Rahul Dravid believes counter-attack may be the best method of keeping England's world number one spin bowler Graeme Swann at bay this summer.
India arrived in England this morning for a four-match npower Test series, starting at Lord's next week, in which they will be out to protect their own number one status against hosts who are currently third in the International Cricket Council rankings.
Lynchpin batsman Dravid, nicknamed 'The Wall' for his determination at the crease, averages more than 60 in Test cricket in this country and was part of the team that beat England 1-0 on India's last tour four years ago.
But he has identified Swann and England's pace spearhead James Anderson as significant threats.
"James Anderson has bowled really well. He's been the trump card," the veteran middle-order batsman told The Cricketer magazine.
"Obviously Graeme Swann is a top-class spinner. We first saw him in England bowling here last time, and the boys rated him.
"He's come on leaps and bounds from then and has become one of their lead bowlers.
"Swann and Anderson are the key."
Off-spinner Swann is the leading slow bowler in the ICC's rankings for both one-day international and Test cricket.
Dravid is an admirer, but believes India may have the right batsmen to deal with him.

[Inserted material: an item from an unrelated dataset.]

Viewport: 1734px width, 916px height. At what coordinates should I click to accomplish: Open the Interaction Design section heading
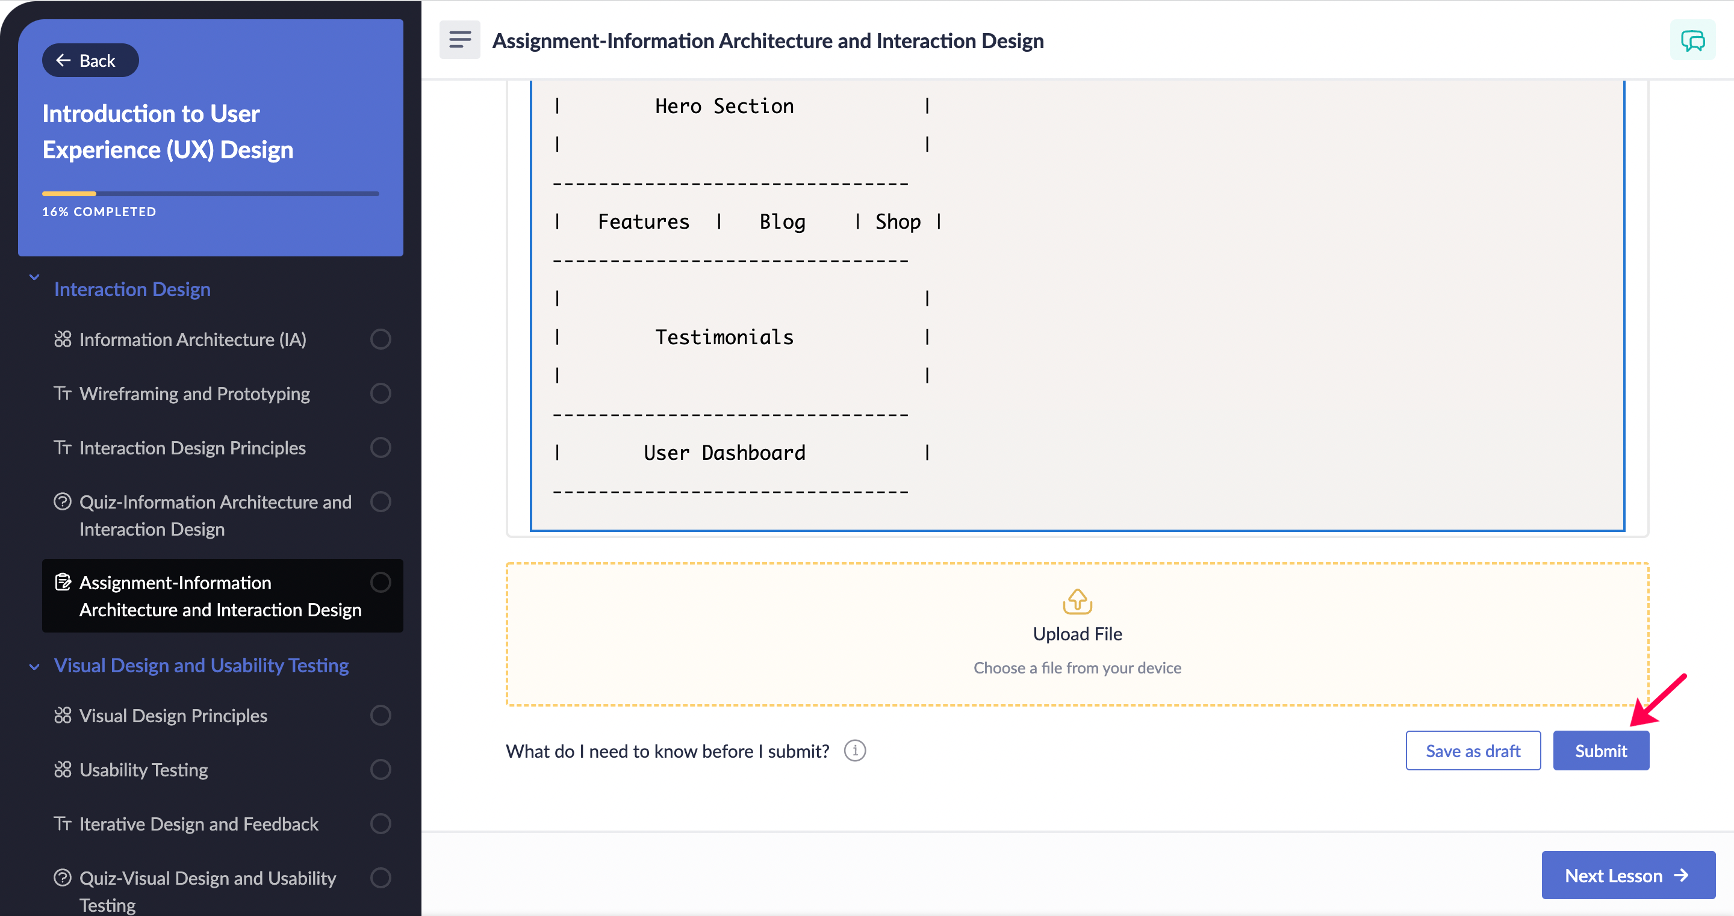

"He's an attacking bowler, and that's one of the things that is different.
"He's not just looking to contain; he's looking to take wickets. He's not scared to toss the ball up and gets turn with good sideways spin.
"It will be a good contest against batsmen who are good players against spin, who will not be scared to take him on."
Dravid, 38, is proud of India's achievement in rising to the top of world cricket, and staying there - and he is well aware of England's ambition to usurp them.
"All series are important series," he said.
"But this one is important because it's a series between two teams that have had good recent records, which gives it a bit more context.
"We won in England last time, so from that point of view England will want to do better this time.
"It's a hard one to call. England are playing at home, so they have that advantage.
"We're a good side, a settled side, and we've been playing good cricket over the last couple of years.
"If we can keep our fast bowlers fit, then we'll be very competitive."